**Provided text**.
_ _ _ _

Time Complexity of FASTA

  • The k-tuple search step involves extracting k-length subsequences from the query and target sequences. For sequences of length N (query) and M (target), this step takes O(N * M) time.
  • The extension step involves performing local alignment (Smith-Waterman algorithm) for each k-tuple match. In the worst case, for each match, the time complexity of the dynamic programming extension is O(N * M).
  • Overall, the time complexity of the FASTA algorithm is O(N * M), where N is the length of the query sequence and M is the length of the target sequence. This complexity is due to the combination of the k-tuple search and dynamic programming alignment extension.

Space Complexity of FASTA

  • The space complexity primarily arises from storing the k-tuples and the dynamic programming matrix.

_ _ _ _

[Collected data entries]
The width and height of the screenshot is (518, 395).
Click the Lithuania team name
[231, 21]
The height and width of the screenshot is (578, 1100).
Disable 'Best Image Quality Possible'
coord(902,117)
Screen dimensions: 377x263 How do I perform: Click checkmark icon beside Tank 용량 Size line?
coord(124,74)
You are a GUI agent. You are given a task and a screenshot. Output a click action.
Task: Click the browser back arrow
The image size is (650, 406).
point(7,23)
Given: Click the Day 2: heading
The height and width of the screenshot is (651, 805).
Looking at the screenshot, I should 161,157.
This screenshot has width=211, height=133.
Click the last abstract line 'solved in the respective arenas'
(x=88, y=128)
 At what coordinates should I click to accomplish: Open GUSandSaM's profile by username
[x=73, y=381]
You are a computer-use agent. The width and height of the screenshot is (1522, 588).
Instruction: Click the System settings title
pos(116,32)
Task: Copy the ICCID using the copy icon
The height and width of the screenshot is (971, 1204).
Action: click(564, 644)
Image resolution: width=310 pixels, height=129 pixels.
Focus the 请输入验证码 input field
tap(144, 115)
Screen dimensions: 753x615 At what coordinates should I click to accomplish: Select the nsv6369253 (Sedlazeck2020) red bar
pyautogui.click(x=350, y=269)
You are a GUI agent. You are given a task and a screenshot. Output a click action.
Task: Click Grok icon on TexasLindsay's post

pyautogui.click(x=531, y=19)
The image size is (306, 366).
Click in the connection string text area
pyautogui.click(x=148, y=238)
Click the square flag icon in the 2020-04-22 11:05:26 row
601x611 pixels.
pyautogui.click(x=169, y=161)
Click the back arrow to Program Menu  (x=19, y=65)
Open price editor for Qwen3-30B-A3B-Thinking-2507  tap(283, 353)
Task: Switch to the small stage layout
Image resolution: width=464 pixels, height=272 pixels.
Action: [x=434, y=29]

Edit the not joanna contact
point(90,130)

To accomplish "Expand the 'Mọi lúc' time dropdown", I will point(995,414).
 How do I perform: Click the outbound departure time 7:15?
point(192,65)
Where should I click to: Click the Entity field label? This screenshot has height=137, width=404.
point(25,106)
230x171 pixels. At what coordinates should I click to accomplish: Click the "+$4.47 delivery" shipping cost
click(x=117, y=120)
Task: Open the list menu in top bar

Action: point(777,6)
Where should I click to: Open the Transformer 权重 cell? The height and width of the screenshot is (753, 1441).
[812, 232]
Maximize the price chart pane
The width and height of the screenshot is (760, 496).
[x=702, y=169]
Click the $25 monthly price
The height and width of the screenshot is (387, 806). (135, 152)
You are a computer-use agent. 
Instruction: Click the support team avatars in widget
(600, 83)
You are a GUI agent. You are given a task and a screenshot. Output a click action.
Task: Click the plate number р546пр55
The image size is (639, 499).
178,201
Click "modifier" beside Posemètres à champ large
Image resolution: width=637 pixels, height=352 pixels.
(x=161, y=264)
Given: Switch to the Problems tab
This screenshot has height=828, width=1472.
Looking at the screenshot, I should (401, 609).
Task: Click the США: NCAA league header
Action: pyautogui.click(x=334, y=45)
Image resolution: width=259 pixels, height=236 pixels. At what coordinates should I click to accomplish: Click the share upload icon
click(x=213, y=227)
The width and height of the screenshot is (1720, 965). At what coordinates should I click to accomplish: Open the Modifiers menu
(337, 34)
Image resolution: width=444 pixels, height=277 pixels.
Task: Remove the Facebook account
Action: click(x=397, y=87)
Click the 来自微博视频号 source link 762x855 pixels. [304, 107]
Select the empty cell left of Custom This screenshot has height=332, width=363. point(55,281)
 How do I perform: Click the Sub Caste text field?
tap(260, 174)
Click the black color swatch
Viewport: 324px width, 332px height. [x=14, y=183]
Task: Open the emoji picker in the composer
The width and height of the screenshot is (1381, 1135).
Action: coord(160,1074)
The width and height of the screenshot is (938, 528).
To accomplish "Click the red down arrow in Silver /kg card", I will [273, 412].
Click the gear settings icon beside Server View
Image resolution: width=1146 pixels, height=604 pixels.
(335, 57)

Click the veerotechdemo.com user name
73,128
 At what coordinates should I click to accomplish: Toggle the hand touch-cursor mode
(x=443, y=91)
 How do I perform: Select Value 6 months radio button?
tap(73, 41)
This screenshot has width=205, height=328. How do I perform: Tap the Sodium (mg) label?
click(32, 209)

_ _ _ _

**Exercise tasks**.
1 – In the text on the complexity of FASTA, which algorithm performs the local alignment in the extension step?
2 – Continue the text on the complexity of FASTA, picking up after its final sentence.

**Exercise results**.
1 – The Smith-Waterman algorithm.

2 –
  • The hash table storing the k-tuples will require space proportional to the number of k-tuples and the length of the sequences, which is O(N + M), depending on the size of the sequences and the number of k-tuple matches.
  • The dynamic programming matrix used for alignment extension requires space of O(N * M), as it stores the alignment scores for all possible subsequences of the query and target sequences.
  • Therefore, the space complexity of the FASTA algorithm is O(N * M).

References Used for Implementation and Information

  1. Smith-Waterman Algorithm:

    • The extension phase of the FASTA algorithm relies on the Smith-Waterman algorithm, a well-known dynamic programming algorithm used for local sequence alignment. This method was described in:
      • Smith, T. F., & Waterman, M. S. (1981). "Identification of common molecular subsequences." Journal of Molecular Biology, 147(1), 195-197.
    • The algorithm is used for comparing two sequences by aligning them optimally over local regions.
  2. FASTA Algorithm:

    • The FASTA algorithm and its description can be found in:
      • Pearson, W. R., & Lipman, D. J. (1988). "Improved tools for biological sequence comparison." Proceedings of the National Academy of Sciences, 85(8), 2444-2448. DOI: 10.1073/pnas.85.8.2444
    • This paper introduced the FASTA algorithm for sequence comparison, which is widely used in bioinformatics.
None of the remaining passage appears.